We serve most of our ads using Appnexus, but now and then we need to use a different adserver. Recently we wanted to upload our creative to Google’s DoubleClick Campaign Manager (DCM), part of the DoubleClick Digital Marketing platform. DCM has quite a lot of requirements for the creatives that are uploaded. For istance, you have to put all the assets in the root of the ZIP, all external assets need to be loaded over HTTPS and they do not allow 404’s. These requirements actually make sense.

My initial upload was declined by DCM. The reason for the rejection was a missing image, transparent.png. I was quite suprised by it, because I’ve checked the creative against all their requirements.

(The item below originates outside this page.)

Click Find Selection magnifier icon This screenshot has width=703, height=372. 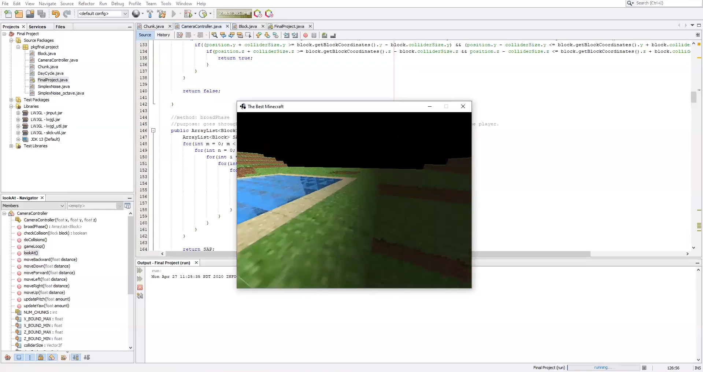tap(215, 35)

So I started looking for transparent.png in to the source code of the creative, and ran into this code snippet:

if (splash.isPreviewer) {
    elm.style.backgroundImage = 'url(/images/transparent.png)';
  }
  

The weird thing is that this code never executes in a production envirnonment, because splash.isPreviewer is only evaluated to true when the code is executed in our own tool Splash.Create. Does this mean that DCM scans the source code to validate the uploaded creative, instead of looking what code is actually executed in the browser? Just to verify this, I changed the code to this:

if (false) {
    elm.style.backgroundImage = 'url(/images/transparent.png)';
  }
  

Yep. Still no luck. It looks like they just run a regular expression on the source to identify images and see if the matched assets exist in the uploaded ZIP. I’m curious why they have chosen this approach, mostly because the increase of dynamic content in creatives where the initial source code can potentially be totally different for every viewer.

A few months ago I also got a weird error message in DCM saying "I can’t use the variable u in the source code". I never understood what was going on there.

My overall feeling is that their validation process is very strict and over-automated. Over a year ago I’ve read some docs by Google in which they (of course) recommend using their HTML5 authoring tool Google Web Designer, and maybe DCM’s validation process is optimised for creatives that are built with GWD as well.